Libya's largest oil field attacked by armed group
An armed group tried to attack Libya's El Sharara oil field, the country's biggest, but there was no impact on production from the incident, a field engineer said on Monday.
Gunmen were stopped overnight outside the field in Libya's desert southwest while trying to steal several vehicles, the engineer said, speaking on condition he was not further identified. No more details were immediately available.
Oil output in OPEC member Libya has been repeatedly disrupted by factional conflict and blockades since the 2011 uprising that toppled veteran dictator Muammar Gaddafi.
El Sharara, which produces around 300,000 barrels day, was seized by state guards and tribesmen in December to press financial demands before reopening in March.
The field, operated by the National Oil Corporation (NOC) and foreign partners, has been pumping oil only intermittently due to blockades mostly by armed groups and other incidents.
It is in a region held by forces loyal to eastern military commander Khalifa Haftar, allied to a parallel government based in the eastern city of Benghazi. Haftar's forces are now concentrated in the northwest to try to take the capital Tripoli held by the internationally recognised government.
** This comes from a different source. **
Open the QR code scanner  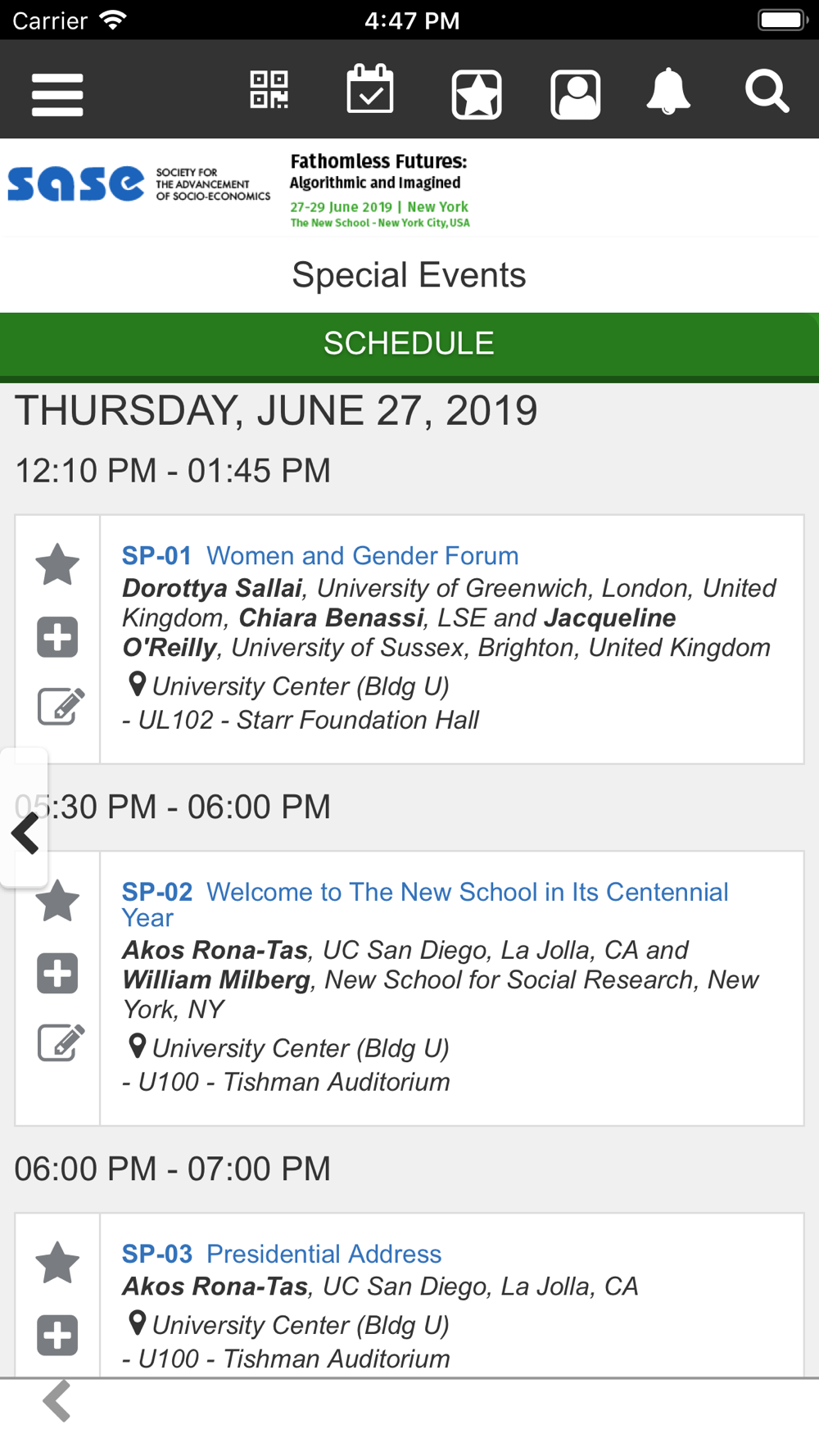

The offensive by Haftar's Libyan National Army (LNA) has intensified a factional power struggle that has fractured Libya since Gaddafi's demise.
Haftar's assault on Tripoli has stalled on the capital's stoutly defended southern outskirts. The LNA carried out an air raid overnight on at least one target south of Tripoli, residents said, though it was less intense than one on Saturday night.
The three-week battle has killed 345 people, 22 of them civilians, a World Health Organisation official said on Monday. A Tripoli hospital was evacuated after shelling shattered some windows, he added in a tweet.
Haftar enjoys backing and arms supplies from the United Arab Emirates and Egypt, UN officials say, to build him up as bastion for stability and fight militants. His opponents see him as a budding new autocrat in Gaddafi's mould.
Prime Minister Fayez al-Serraj of the UN-backed Government of National Accord (GNA) in Tripoli is supported by Italy, the former colonial power which has oil assets in Libya, and Turkey - two among the few countries that have kept their embassies open in the Libyan capital.
A senior UN official warned on Sunday that fighting for control of Tripoli had already displaced tens of thousands of people and threatened to bring a further worsening of humanitarian conditions.
"As long as the situation continues, even if it just stagnates and continues like this, we can expect to see a continuing deterioration," UN humanitarian coordinator for Libya Maria do Valle Ribeiro, who is also deputy UN envoy to Libya, told the AFP news agency.
"When we see the use of air power, the indiscriminate shelling of densely populated areas, it is very difficult to be optimistic."
She was speaking after air raids by the LNA on Tripoli on Saturday killed four people and wounded 20 others, according to the GNA.
"We continue to call for a respect of civilians. We continue to call for humanitarian pauses and most of all we continue to hope that the situation can return to a more peaceful settlement of the crisis," she said.
The UN official added that fighting had already forced 41,000 people to flee combat areas around Tripoli while many remain trapped and in need of humanitarian assistance.